TDLR: always close database connections

The RDS proxy sits between your application and the database & should not result in any application change other than using the proxy endpoint.


Should I close the connection after executing my queries or leave it open for the RDS Proxy to handle?

You should not leave database connections open regardless of if you use or don't use a database proxy.

Connections are a limited and relatively expensive resource.

The rule of thumb is to open connections as late as possible & close DB connections as soon as possible. Connections that are not explicitly closed might not be added or returned to the pool. Closing database connections is being a good database client.

Keep DB resources tied up with many open connections & you'll find yourself needing more vCPUs for your DB instance which then results in a higher RDS proxy price tag.


And if I should close the connection, then what's the point of using an RDS Proxy in the first place?
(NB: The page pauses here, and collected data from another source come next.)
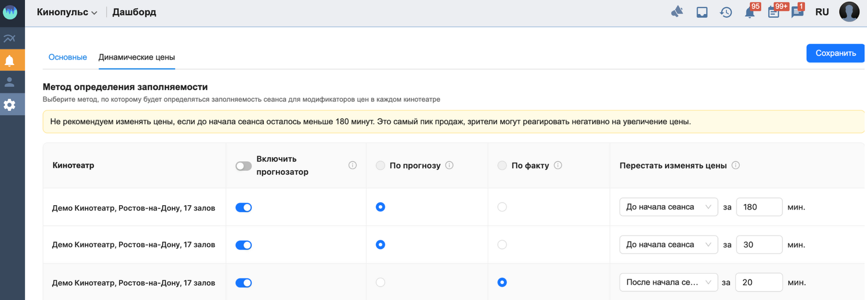The height and width of the screenshot is (300, 867).
Task: Switch to the 'Основные' tab
Action: click(x=68, y=57)

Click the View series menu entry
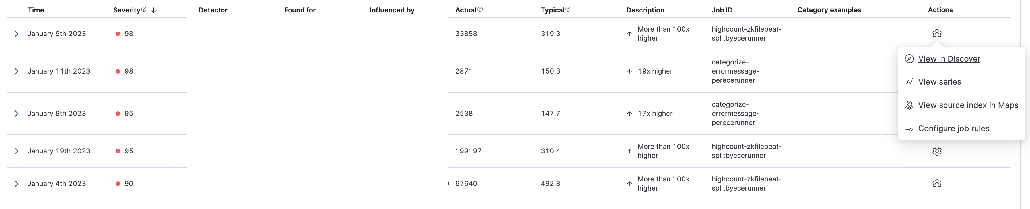coord(940,82)
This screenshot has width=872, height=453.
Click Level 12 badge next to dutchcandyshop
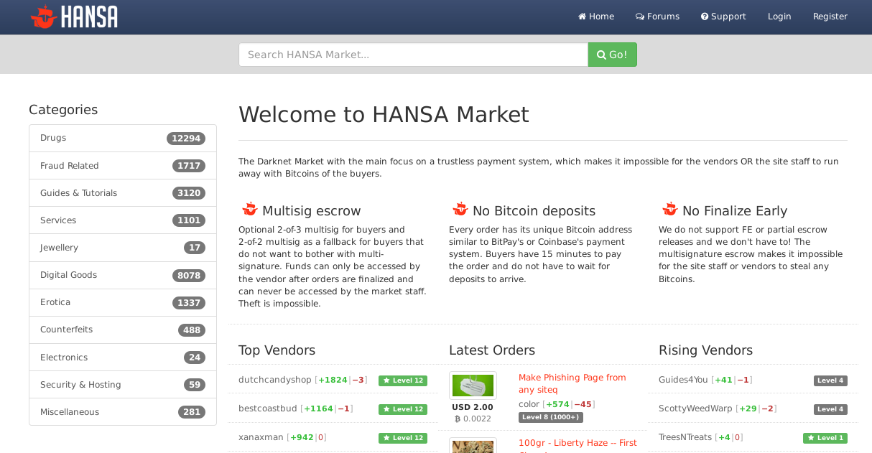click(403, 380)
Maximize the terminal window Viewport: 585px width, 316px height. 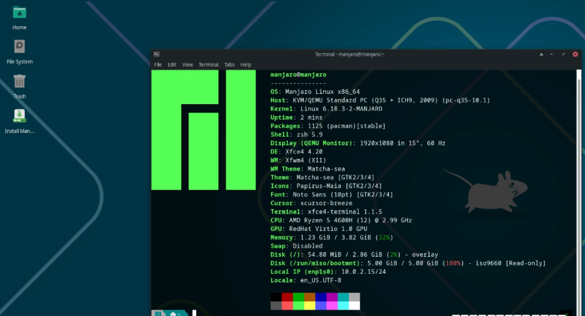(563, 55)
The point is that your Amazon RDS Proxy instance maintains a pool of established connections to your RDS database instances for you - it sits between your application and your RDS database.

The proxy is not responsible for closing local connections that you make nor should it be.

It is responsible for helping by managing connection multiplexing/pooling & sharing automatically for applications that need it.

An example of an application that needs it is clearly mentioned in the AWS docs:

Many applications, including those built on modern serverless architectures, can have a large number of open connections to the database server, and may open and close database connections at a high rate, exhausting database memory and compute resources.


To prevent any doubt, also feel free to check out an AWS-provided example that closes connections here (linked to from docs), or another one in the AWS Compute Blog here.